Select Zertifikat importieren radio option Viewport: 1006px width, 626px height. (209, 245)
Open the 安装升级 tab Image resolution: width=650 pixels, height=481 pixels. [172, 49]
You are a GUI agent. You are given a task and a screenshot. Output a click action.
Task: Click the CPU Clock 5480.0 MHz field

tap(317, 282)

--

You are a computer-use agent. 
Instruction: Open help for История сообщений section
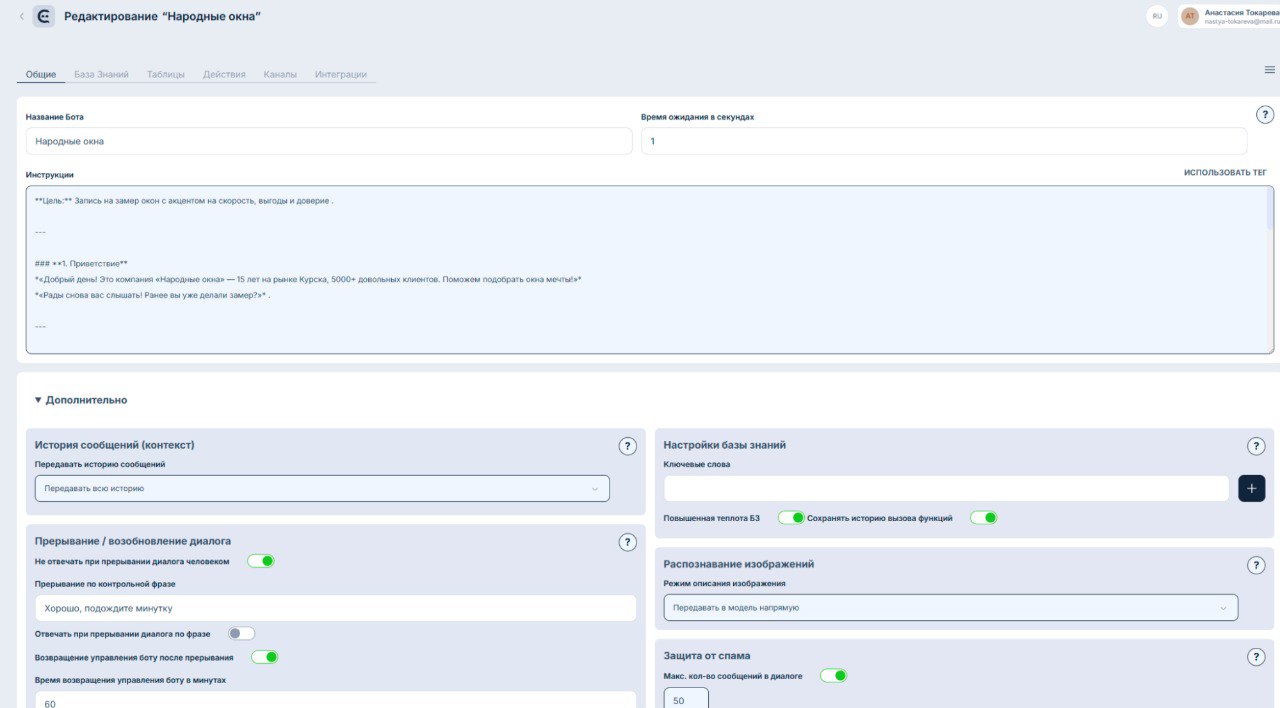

WHAT TO DO:
From the line that has "You are a computer-use agent." through the line that has "Instruction: Open help", copy every line exactly as it appears above, and leave out all others.

RESPONSE AREA:
You are a computer-use agent. 
Instruction: Open help for История сообщений section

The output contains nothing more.